Never say never: Why I moved from local to state public health

On January 4, 2021, I started as the new Director and State Health Officer at the California Department of Public Health (CDPH).


California Department of Public Health


February 21, 2021

Since 1996, I served the City and County of San Francisco in numerous deputy health officer roles, eventually becoming the health officer in December 2010. I was born in San Francisco and grew up in the Mission District—a low-income, predominantly Latino community. My family immigrated from Nicaragua in the 1950s and the Mission was home to a large concentration of Central American immigrants. I was honored and proud to be the health officer of my city of birth.

At the San Francisco Department of Public Health (SFDPH), local public health practice provided me with many unique challenges and opportunities. I was also the director of the Population Health Division that provided core public health services. I grew tremendously in my organizational and community leadership roles, and my partnerships with academic institutions such as UCSF and UC Berkeley School of Public Health fulfilled my nerdy inclinations. Over the years I worked with the California Department of Public Health on a variety of problems from communicable disease outbreaks to radiation concerns at the Hunter Points Naval Shipyard. However, I never—and I mean never!—imagined working for the state public health department—I wanted to stay close to the action; that is, local public health.

Before my health officer appointment, I had directed national CDC research and training centers on infectious disease emergency preparedness and response at the UC Berkeley School of Public Health. I had put that part of my career completely behind me and was more focused on broader public health challenges such as racial health inequities. I also developed a strong interest in leadership development, decision intelligence, and organizational performance improvement. The SFDPH became a laboratory for testing, learning, and teaching. I was professionally and intellectually fulfilled.
____________________
QUESTIONS TO ANSWER
- a) Transcribe the public health essay between "On January 4, 2021, I" and "city of birth.", inclusive.
- b) In the public health essay, from which country did the writer's family immigrate?
____________________
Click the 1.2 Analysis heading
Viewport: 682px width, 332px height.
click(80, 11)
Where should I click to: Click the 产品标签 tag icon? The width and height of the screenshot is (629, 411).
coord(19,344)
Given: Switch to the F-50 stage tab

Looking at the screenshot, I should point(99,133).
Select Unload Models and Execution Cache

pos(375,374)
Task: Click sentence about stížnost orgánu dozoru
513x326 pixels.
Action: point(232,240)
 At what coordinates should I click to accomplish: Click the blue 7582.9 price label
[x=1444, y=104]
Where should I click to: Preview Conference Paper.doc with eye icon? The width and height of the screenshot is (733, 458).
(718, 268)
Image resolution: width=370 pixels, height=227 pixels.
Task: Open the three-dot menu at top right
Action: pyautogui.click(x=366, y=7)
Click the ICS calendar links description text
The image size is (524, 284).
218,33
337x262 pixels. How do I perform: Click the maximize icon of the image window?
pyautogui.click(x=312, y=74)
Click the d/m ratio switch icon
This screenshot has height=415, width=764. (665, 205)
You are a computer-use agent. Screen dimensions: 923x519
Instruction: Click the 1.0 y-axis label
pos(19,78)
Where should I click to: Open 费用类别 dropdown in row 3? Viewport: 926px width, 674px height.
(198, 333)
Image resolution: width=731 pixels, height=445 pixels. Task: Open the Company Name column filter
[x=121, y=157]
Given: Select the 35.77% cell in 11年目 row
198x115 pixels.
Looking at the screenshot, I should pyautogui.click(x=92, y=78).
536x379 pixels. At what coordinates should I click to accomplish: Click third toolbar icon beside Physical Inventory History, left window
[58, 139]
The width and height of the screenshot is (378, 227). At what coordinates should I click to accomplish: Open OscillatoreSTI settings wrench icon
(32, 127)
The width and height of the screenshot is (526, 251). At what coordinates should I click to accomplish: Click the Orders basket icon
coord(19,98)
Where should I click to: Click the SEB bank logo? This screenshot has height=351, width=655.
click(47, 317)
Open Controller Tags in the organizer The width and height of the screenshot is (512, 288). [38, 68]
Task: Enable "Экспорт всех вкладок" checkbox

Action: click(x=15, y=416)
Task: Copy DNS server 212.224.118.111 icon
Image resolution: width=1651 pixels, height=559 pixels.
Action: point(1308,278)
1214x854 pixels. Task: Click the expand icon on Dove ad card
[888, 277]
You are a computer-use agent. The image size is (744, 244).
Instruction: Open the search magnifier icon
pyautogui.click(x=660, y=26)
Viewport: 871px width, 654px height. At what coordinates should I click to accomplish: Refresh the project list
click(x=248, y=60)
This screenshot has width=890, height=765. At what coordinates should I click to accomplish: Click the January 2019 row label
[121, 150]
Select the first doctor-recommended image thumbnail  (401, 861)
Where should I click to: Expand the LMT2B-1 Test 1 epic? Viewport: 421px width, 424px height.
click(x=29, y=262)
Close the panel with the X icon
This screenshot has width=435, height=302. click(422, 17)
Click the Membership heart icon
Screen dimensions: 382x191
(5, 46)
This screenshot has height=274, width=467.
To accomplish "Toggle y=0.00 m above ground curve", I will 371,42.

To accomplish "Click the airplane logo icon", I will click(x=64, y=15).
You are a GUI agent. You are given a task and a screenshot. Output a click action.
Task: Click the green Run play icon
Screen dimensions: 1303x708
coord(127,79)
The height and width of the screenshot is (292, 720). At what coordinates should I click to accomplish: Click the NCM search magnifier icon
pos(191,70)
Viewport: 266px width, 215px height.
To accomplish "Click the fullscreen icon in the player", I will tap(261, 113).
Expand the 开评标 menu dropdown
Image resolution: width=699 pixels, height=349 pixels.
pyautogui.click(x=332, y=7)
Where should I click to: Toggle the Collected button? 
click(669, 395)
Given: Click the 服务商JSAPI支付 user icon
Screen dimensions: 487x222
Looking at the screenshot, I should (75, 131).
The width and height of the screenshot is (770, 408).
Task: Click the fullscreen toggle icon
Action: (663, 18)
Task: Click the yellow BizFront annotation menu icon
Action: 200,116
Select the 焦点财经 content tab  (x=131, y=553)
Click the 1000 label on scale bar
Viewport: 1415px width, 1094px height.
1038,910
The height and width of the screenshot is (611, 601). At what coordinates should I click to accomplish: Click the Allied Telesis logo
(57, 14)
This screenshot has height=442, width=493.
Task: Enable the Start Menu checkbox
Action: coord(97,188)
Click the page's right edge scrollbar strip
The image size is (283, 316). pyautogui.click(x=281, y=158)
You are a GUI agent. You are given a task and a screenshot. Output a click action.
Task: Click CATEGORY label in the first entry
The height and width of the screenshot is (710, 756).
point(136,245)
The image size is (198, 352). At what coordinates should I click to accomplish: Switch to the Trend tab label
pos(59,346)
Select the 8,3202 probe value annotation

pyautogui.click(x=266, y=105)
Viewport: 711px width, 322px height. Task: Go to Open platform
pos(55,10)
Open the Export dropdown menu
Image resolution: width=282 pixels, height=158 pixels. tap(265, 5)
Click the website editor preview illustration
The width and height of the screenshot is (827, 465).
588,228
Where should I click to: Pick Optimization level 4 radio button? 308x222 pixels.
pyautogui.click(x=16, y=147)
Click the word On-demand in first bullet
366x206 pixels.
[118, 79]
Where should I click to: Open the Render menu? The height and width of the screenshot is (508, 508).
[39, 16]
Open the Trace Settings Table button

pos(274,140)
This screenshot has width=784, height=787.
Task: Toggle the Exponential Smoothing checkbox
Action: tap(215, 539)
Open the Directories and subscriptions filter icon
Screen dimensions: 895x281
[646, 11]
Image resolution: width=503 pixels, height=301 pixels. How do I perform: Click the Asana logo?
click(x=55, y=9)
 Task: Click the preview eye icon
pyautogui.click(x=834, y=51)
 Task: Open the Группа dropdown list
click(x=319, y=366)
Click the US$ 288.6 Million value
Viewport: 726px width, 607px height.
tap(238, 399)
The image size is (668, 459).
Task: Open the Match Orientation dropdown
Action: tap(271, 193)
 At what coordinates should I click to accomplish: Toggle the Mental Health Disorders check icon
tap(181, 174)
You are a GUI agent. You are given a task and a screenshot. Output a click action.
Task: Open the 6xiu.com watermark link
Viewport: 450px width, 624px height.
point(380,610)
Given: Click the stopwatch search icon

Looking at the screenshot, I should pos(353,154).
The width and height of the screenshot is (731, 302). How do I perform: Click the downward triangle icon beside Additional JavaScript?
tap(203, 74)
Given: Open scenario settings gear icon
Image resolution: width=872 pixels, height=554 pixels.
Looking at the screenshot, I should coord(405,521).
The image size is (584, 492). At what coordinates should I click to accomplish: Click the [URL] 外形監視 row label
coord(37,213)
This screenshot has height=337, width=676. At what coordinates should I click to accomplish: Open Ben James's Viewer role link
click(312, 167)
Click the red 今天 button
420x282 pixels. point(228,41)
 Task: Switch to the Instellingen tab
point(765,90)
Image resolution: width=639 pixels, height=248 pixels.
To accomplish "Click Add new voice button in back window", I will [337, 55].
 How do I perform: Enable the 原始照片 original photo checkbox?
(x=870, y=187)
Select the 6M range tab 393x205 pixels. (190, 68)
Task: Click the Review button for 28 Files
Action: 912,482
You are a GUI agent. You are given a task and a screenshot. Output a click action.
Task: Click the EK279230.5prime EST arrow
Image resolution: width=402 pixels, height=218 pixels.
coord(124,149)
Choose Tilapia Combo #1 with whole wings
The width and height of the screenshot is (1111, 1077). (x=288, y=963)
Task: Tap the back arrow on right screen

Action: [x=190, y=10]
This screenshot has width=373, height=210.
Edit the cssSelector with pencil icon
____________________
RESULTS FOR EACH TASK
- a)
On January 4, 2021, I started as the new Director and State Health Officer at the California Department of Public Health (CDPH).


California Department of Public Health


February 21, 2021

Since 1996, I served the City and County of San Francisco in numerous deputy health officer roles, eventually becoming the health officer in December 2010. I was born in San Francisco and grew up in the Mission District—a low-income, predominantly Latino community. My family immigrated from Nicaragua in the 1950s and the Mission was home to a large concentration of Central American immigrants. I was honored and proud to be the health officer of my city of birth.

- b) Nicaragua